### Passage
* begin *
In most cities and towns, the tax values are supposed to be set at a “full and fair cash value or a uniform percentage thereof not to exceed 100 percent.” Upon receipt of a notice from the tax assessor of the new proposed value, the taxpayer will be given an opportunity to come in and discuss the new value. Then, after the tax bills actually come out, the taxpayer can institute a formal appeal to the town. The taxpayer will then have an opportunity to present evidence to a board of review in an effort to show why the assessor got it all wrong. But what recourse does a taxpayer have if the board does not agree?

Unbeknownst to many Rhode Island taxpayers, state law requires that every person and business file an annual account of all “ratable estate” with the tax assessor by Jan. 31 of each year. This accounting is supposed to include both real and personal property. Businesses are more likely to be aware of this requirement because of tangible property taxes that they have to pay on their inventories and other business assets – but not all. Most private citizens pay little heed to these statutes and never know the difference.

Most of us have enjoyed the benefit of rising real estate values for many years. Unfortunately, that usually also means the tax assessor ends up increasing the valuation of your real property for tax purposes. When the tax valuation of your property goes up, you the taxpayer have an automatic right to appeal to the town. You also have the right to pursue an appeal in court if you are still unhappy with what the town decides.

In order for the taxpayer in a declining market to pursue a tax appeal in court, it is necessary to have filed an annual account in a timely manner. In legal jargon, the filing of an annual account is a condition precedent to the filing of any lawsuit.
* end *
Stored items from a collection:
* begin *
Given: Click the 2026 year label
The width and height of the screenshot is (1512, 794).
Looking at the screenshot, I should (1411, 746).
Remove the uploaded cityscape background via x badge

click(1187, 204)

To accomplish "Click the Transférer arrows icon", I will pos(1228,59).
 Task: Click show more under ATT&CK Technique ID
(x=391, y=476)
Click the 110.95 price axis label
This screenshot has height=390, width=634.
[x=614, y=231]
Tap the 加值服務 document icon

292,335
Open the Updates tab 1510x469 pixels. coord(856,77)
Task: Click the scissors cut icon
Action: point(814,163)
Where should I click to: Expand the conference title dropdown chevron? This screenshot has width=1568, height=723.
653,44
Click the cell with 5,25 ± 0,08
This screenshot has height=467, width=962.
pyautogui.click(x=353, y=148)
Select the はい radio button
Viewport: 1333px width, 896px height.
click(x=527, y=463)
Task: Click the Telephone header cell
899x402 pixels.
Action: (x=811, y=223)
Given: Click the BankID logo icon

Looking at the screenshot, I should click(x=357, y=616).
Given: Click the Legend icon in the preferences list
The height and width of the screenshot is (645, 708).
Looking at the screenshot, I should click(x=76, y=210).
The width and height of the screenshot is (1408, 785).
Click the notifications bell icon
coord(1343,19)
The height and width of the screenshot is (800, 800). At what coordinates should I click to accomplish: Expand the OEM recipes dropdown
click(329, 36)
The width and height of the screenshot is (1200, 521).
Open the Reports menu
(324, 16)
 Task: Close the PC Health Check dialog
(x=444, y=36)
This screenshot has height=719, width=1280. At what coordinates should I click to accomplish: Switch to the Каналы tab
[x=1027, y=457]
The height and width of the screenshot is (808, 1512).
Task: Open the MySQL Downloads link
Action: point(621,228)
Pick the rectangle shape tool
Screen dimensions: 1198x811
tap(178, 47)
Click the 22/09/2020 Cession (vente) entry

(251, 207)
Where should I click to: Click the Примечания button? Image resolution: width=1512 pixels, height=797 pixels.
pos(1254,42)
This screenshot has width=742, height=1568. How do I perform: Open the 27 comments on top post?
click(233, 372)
* end *
### Problem to work on
Write out the property tax passage starting with "In order for" and going on through "of any lawsuit.", swapping "annual account" for "yearly account".

### Response for this exercise
In order for the taxpayer in a declining market to pursue a tax appeal in court, it is necessary to have filed an yearly account in a timely manner. In legal jargon, the filing of an yearly account is a condition precedent to the filing of any lawsuit.